══ DATA TO PROCESS

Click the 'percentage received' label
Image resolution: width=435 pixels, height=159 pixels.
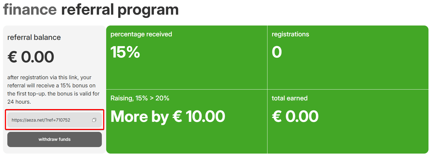pos(141,34)
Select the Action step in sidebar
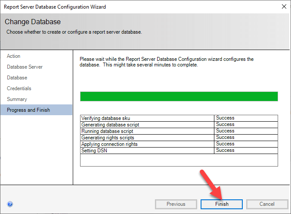291x214 pixels. (14, 56)
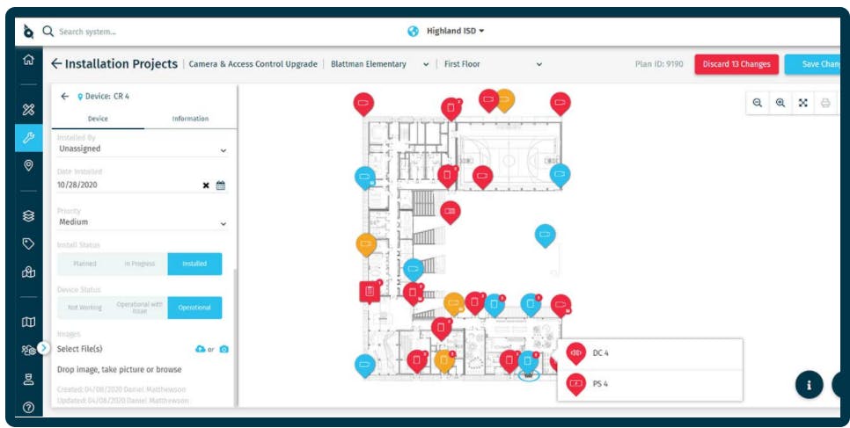850x428 pixels.
Task: Set Device Status to Not Working
Action: coord(84,308)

════

• YOUR INSTRUCTIONS
Rewrite all of the lines above, swapping "sidebar" for "side panel" and changing nothing else. Leave the pictures out of your answer.

• SOLUTION BELOW
Click the 'percentage received' label
Image resolution: width=435 pixels, height=159 pixels.
pos(141,34)
Select the Action step in side panel
291x214 pixels. (14, 56)
850x428 pixels.
Task: Set Device Status to Not Working
Action: coord(84,308)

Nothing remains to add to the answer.